Deux jours avant le coup de pub d’Avenir Suisse, le 3 novembre, l’Union syndicale suisse (USS) a publié une actualisation de son étude annuelle sur les finances cantonales. Elle y démontre que «les cantons sous-budgétisent systématiquement leurs recettes. […] L’USS y voit une stratégie politique claire: Confédération et cantons présentent délibérément leurs finances sous un jour moins favorable pour justifier des mesures d’austérité. La Confédération le fait actuellement avec son programme de stabilisation, qui prévoit des coupes massives dans le service public et le personnel fédéral. Le même principe a été appliqué pendant des décennies à l’AVS, toujours avec des prévisions trop pessimistes pour créer une pression d’austérité.» La publication détaille également, canton par canton, la baisse du taux d’imposition effectif pour les entreprises comme pour les particuliers. Le «commentaire de la semaine» du Blick ne consacre pas un mot à ces analyses factuelles. Rien ne doit parasiter la propagande bourgeoise déversée sur la Stammtisch, ces réunions à l’apparence informelle qui servent de plateforme pour diffuser des idéologies de la droite dure. (11 novembre 2025)
_______
[1] L’utilisation de l’expression «classe moyenne» a été adoptée par l’ensemble du spectre politique. Le Parti socialiste en a fait un fétiche. Ce faisant, il a résilié les expressions classe ouvrière, classe laborieuse, salariat, prolétariat, autrement dit ceux et celles contraints de vendre leurs forces de travail à un employeur et, par ce rapport, créateurs de la valeur ajoutée, plus exactement de la plus-value.
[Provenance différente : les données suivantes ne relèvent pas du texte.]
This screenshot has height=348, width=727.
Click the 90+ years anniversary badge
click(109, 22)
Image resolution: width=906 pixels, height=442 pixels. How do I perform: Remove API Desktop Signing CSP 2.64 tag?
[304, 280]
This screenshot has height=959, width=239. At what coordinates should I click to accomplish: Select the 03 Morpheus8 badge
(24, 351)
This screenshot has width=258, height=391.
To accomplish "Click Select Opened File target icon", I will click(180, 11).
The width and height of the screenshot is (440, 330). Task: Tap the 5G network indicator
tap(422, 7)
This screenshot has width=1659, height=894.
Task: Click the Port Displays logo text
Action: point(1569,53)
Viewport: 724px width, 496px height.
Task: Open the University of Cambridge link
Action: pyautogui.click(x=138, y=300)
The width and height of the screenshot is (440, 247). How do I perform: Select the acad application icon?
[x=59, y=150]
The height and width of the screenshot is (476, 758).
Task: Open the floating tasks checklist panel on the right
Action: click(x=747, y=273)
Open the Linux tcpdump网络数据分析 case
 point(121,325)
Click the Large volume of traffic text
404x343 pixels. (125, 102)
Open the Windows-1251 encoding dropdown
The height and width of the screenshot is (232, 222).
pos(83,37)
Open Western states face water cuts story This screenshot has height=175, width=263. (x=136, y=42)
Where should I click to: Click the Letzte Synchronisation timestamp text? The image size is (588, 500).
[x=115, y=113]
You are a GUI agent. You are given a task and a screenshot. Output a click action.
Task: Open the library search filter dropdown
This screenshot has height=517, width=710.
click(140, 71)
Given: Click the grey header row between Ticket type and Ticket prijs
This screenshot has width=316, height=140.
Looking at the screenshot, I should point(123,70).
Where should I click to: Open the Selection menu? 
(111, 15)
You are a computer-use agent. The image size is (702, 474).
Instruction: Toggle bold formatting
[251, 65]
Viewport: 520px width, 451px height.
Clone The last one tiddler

Selon l’Office fédéral de statistique (mars 2022), cette catégorie inclut un éventail de personnes qui obtiennent comme revenu brut (pour l’essentiel un salaire) entre 3945 à 8455 francs par mois, pour une personne seule. L’implication de l’adhésion du PS à cette prétendue catégorie sociale saute aux yeux: le rapport social d’exploité·e·s, de travailleuses-travailleurs disparaît et la catégorie de classe sociale définie à partir avant tout du revenu, selon une sociologie anglo-saxonne, occupe alors la scène sociale et politique. Ce que la droite politique a parfaitement compris, elle qui ne cesse de valoriser le terme de classe moyenne, de consommateur, pour abolir le rapport social classe dominante-classe exploitée, avec les antagonismes d’intérêts et de situations qui en découlent. (Réd.)